Reserved Underscore-Prefixed Keys¶
Keys starting with _ are side-effect directives that control execution state:
| Key | Type | Effect |
|---|---|---|
_route | string | Sets state["route"] for conditional edge routing. Used by switch nodes and AI routers. |
_messages | list | Appended to state["messages"] (the LangGraph message list). Used by agent nodes to persist the full conversation. |
_state_patch | dict | Merged into the global state dict. Protected keys (messages, node_outputs, node_results) cannot be overwritten. |
_delay_seconds | float | Delays enqueuing successor nodes by this many seconds. Used by wait nodes. |
_loop | dict | Contains items list for loop node iteration. |
_subworkflow | dict | Contains child_execution_id for subworkflow nodes waiting on a child. |
_token_usage | dict | Token counts, cost, and tool invocation stats. Accumulated into execution-level totals. |
Legacy Output Format
For backwards compatibility, components that return {"node_outputs": {...}} directly (the legacy format) are also supported. The orchestrator detects this and merges accordingly.
State Management¶
Execution state is stored in Redis with a 1-hour TTL. The state dict contains:
| Key | Description |
|---|---|
messages | LangGraph message list (HumanMessage, AIMessage, ToolMessage, etc.) |
trigger | The trigger payload that started the execution |
user_context | User profile ID and Telegram chat ID |
execution_id | UUID of the current execution |
route | Current routing value for conditional edges |
node_outputs | Dict of {node_id: {port: value}} for all completed nodes |
node_results | Dict of {node_id: NodeResult} for all completed nodes |
current_node | ID of the node currently being executed |
loop | Loop iteration context (item, index, total) when inside a loop body |
State is loaded and saved around each node execution. Multiple RQ workers can process different nodes of the same execution concurrently, with Redis providing the shared state.
Fan-Out and Fan-In¶
The orchestrator supports parallel execution branches:
- Fan-out -- when a node has multiple direct outgoing edges, all target nodes are enqueued simultaneously on RQ.
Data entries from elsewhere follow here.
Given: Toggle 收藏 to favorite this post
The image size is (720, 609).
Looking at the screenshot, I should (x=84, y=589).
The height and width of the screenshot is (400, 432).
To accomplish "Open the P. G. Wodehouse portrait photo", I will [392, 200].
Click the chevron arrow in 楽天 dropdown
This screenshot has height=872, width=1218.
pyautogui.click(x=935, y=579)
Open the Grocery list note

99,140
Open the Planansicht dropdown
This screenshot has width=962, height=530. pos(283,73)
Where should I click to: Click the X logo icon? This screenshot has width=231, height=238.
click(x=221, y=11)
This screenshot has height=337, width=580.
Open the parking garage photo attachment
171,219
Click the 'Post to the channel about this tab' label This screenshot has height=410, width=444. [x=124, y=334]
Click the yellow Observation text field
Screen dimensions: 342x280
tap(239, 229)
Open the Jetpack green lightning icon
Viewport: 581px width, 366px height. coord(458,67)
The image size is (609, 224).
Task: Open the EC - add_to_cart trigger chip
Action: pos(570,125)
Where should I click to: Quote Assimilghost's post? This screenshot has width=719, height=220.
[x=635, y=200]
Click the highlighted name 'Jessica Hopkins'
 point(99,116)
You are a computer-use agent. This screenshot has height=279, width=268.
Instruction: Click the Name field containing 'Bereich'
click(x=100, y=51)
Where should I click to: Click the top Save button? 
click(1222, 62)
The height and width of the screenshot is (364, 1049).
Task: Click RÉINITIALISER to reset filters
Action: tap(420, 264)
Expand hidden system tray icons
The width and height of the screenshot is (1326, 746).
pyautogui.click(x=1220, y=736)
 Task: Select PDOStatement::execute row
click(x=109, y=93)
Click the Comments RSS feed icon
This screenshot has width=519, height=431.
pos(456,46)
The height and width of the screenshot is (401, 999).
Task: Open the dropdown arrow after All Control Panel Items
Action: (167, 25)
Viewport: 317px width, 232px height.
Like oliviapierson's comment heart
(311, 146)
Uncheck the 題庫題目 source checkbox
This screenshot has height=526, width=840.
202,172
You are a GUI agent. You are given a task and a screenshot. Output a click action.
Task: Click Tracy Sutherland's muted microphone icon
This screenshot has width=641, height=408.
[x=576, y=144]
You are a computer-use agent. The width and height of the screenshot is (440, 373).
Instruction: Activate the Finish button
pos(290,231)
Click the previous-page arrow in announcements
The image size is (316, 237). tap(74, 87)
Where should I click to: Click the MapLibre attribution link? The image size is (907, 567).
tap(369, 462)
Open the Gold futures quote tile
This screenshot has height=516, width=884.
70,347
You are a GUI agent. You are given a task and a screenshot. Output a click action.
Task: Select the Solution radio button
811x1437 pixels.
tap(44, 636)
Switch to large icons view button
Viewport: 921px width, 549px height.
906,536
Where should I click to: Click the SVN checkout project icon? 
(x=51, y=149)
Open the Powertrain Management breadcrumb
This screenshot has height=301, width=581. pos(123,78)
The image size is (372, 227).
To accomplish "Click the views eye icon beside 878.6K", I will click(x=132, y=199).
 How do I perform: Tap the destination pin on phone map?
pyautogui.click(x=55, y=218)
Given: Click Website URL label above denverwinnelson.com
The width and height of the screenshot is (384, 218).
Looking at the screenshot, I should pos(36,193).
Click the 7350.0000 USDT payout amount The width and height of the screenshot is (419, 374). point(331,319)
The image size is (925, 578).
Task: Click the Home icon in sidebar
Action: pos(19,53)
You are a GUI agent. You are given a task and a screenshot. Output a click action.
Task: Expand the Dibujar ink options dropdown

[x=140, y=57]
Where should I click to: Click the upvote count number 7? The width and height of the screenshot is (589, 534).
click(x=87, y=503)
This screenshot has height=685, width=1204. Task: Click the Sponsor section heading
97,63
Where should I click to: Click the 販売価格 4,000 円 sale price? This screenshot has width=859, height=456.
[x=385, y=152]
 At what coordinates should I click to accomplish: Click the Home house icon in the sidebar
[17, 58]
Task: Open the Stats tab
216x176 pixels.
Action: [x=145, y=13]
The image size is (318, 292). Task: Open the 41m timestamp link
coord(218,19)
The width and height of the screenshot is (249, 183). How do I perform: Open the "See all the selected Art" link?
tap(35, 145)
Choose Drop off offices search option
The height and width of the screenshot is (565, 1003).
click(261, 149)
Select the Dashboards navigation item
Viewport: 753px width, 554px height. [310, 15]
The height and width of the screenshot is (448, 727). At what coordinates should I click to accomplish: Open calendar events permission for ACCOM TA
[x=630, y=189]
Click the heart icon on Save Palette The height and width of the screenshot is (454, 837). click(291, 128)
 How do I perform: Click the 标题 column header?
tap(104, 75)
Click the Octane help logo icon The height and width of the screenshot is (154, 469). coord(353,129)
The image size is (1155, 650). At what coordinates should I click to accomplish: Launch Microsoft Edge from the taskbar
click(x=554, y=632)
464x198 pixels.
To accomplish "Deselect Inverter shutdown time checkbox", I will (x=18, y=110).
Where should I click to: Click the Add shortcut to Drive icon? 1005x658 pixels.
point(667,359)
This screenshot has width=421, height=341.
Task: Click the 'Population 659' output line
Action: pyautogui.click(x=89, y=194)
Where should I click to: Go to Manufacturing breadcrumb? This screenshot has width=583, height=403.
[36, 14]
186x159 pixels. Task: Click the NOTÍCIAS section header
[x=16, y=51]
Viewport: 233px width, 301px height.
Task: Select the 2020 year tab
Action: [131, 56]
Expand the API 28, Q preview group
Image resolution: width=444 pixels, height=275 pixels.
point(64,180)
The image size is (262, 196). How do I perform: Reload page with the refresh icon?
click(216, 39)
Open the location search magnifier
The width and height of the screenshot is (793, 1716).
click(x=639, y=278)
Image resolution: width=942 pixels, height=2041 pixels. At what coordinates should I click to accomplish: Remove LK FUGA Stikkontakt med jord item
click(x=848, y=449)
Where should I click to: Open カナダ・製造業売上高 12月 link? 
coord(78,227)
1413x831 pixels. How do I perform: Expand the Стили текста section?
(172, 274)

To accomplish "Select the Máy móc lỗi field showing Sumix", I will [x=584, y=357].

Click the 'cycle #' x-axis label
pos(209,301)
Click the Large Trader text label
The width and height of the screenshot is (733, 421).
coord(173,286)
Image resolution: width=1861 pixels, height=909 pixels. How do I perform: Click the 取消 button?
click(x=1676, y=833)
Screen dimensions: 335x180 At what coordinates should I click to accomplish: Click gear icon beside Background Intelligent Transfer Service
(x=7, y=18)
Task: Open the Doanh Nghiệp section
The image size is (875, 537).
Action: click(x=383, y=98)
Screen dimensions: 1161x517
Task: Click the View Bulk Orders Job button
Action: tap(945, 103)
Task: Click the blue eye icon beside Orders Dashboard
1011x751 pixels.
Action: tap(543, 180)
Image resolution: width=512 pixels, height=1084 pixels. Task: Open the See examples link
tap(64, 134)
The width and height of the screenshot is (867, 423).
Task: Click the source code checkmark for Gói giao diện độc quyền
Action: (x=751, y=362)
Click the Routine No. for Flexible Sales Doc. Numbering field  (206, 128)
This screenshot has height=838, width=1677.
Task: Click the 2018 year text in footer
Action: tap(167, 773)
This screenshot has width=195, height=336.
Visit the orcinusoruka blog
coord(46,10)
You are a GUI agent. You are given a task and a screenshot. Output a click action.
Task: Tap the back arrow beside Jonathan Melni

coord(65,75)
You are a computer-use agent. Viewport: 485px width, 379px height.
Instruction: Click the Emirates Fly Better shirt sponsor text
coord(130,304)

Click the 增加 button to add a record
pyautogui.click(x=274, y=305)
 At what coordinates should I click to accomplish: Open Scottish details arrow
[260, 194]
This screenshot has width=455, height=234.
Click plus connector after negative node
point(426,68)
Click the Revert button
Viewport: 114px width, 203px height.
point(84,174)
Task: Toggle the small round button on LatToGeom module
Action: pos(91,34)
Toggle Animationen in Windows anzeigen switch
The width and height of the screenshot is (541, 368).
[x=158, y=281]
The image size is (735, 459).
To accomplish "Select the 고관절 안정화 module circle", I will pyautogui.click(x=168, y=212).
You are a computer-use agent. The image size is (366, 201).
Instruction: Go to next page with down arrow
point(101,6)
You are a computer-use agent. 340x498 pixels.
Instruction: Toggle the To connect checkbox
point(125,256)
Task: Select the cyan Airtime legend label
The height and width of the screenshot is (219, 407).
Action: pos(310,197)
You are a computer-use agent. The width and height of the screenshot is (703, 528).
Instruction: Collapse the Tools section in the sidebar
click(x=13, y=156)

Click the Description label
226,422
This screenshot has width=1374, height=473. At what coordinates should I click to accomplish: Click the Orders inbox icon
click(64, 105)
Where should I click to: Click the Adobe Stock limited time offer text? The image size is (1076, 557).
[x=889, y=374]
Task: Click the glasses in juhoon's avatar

- Fan-in -- merge nodes track incoming edge counts. A merge node only executes when all of its upstream branches have completed. This is tracked with a Redis counter per merge node.
Conditional Routing¶
Switch nodes and AI router nodes set state["route"] via the _route key. The orchestrator matches this value against condition_value on each outgoing conditional edge to determine which branch to take. Only the matched target node is enqueued.
Finalization¶
When all in-flight nodes complete (the Redis counter reaches zero), the orchestrator finalizes:
- Extracts the final output from state (last AI message, or
node_outputs). - Sets
execution.status = "completed"and persists cost data. - Publishes
execution_completedvia WebSocket. - Runs output delivery (Telegram reply, webhook callback, etc.).
- Completes the memory episode for the execution.
- If this is a child execution, resumes the parent at its waiting node.
- Cleans up all Redis keys for the execution.